__Texto fornecido__:
= = = =
Cercado por livros no pequeno escritório, instalado no quarto dos fundos de sua casa, o ex-presidente do PT José Genoino diz que lutará “todos os dias, semanas, meses e horas” para provar sua inocência no processo do mensalão. Na primeira entrevista exclusiva concedida desde que foi condenado por corrupção ativa pelo Supremo Tribunal Federal (STF), Genoino afirma, porém, que sua estratégia de defesa não aponta o dedo para companheiros. “Nunca entreguei ninguém na minha vida. Nem no pau de arara. Muito menos num processo que virou um grande espetáculo midiático”, argumenta.
Acompanhado de seu advogado, Luiz Fernando Pacheco, o ex-presidente do PT recebeu o Estado em sua casa, no Butantã, na sexta-feira. Em quase duas horas de entrevista, fumou dez cigarros, ficou com a voz embargada em alguns momentos e citou passagens do livro Memórias de um Revolucionário, com páginas marcadas em papel amarelo nas quais escreve palavras como “Verdade”, “Coragem” e “Totalitarismo”.
Ex-guerrilheiro do Araguaia e deputado federal por 24 anos, até 2010, Genoino carrega um terço nas mãos para diminuir a tensão. “Quem tem a consciência do inocente não se curva, não se dobra”, diz. Para ele, as crises na seara política não serão resolvidas pelo Judiciário. “A Justiça trabalha, muitas vezes, com o retrovisor. A política trabalha com o parabrisa.”
O sr. foi condenado por corrupção ativa pelo STF, acusado de participar de esquema para desviar recursos públicos e comprar apoio político no governo Lula. Disse que a Corte errou, mas que interesse o STF teria em condená-lo sem provas?
Eu não cuidava das finanças do PT. Dizer que eu participei de corrupção ativa é uma injustiça monumental. Em juízo, o tesoureiro informal do PTB, Emerson Palmieri, disse que nunca participou de reunião envolvendo dinheiro. Vadão Gomes disse que ouviu falar, mas em juízo não confirmou. E o Roberto Jefferson, dependendo do dia e do local, afirmava uma coisa ou outra. No meu modo de entender é a ideia de verossimilhança. Usam-se deduções. Era possível ou impossível? O julgamento penal precisa se basear em provas concretas.
= = = =
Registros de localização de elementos
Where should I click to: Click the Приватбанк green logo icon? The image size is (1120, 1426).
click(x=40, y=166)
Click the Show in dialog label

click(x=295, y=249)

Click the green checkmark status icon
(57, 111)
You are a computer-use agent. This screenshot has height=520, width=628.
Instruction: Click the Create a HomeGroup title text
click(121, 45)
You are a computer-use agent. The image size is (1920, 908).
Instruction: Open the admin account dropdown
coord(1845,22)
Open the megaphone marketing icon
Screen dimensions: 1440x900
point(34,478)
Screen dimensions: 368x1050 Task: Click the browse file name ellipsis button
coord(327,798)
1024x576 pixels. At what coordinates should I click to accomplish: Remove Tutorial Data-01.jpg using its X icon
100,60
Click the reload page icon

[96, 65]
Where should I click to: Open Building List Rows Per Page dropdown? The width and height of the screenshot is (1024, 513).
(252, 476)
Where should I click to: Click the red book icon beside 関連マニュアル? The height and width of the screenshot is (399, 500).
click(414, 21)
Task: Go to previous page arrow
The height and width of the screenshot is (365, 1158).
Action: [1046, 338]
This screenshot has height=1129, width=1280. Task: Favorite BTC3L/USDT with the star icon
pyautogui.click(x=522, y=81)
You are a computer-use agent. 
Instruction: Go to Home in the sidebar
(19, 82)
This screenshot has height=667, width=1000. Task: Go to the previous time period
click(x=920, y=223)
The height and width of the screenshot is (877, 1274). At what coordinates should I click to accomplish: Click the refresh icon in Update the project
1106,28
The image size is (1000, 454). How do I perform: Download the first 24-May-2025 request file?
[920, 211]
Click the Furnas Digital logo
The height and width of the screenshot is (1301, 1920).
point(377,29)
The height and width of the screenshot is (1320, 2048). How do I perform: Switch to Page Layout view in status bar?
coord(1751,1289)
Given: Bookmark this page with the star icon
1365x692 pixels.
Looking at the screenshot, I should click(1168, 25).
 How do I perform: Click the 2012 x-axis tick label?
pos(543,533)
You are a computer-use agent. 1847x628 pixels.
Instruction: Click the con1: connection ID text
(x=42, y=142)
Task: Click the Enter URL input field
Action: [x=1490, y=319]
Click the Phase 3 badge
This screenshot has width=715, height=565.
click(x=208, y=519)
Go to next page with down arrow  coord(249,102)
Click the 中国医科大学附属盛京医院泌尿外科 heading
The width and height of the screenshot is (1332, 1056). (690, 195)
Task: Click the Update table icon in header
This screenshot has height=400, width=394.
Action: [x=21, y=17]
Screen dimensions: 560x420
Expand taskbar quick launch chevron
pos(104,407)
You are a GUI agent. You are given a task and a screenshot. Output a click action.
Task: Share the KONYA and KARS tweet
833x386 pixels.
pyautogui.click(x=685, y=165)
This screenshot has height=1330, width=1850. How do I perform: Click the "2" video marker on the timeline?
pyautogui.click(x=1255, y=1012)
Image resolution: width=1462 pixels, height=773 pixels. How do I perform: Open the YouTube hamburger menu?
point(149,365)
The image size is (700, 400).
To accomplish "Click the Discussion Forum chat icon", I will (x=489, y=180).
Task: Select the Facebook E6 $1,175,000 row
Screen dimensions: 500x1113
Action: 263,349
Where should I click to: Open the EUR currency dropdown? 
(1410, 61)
= = = =
__O que fazer__: Transcreva sem nenhuma alteração o trecho da entrevista com José Genoino que começa pelas palavras que contêm "Ex-guerrilheiro do Araguaia" e termina em "condená-lo sem provas?". O material não tem nenhum papel aqui.

__Resposta__:
Ex-guerrilheiro do Araguaia e deputado federal por 24 anos, até 2010, Genoino carrega um terço nas mãos para diminuir a tensão. “Quem tem a consciência do inocente não se curva, não se dobra”, diz. Para ele, as crises na seara política não serão resolvidas pelo Judiciário. “A Justiça trabalha, muitas vezes, com o retrovisor. A política trabalha com o parabrisa.”
O sr. foi condenado por corrupção ativa pelo STF, acusado de participar de esquema para desviar recursos públicos e comprar apoio político no governo Lula. Disse que a Corte errou, mas que interesse o STF teria em condená-lo sem provas?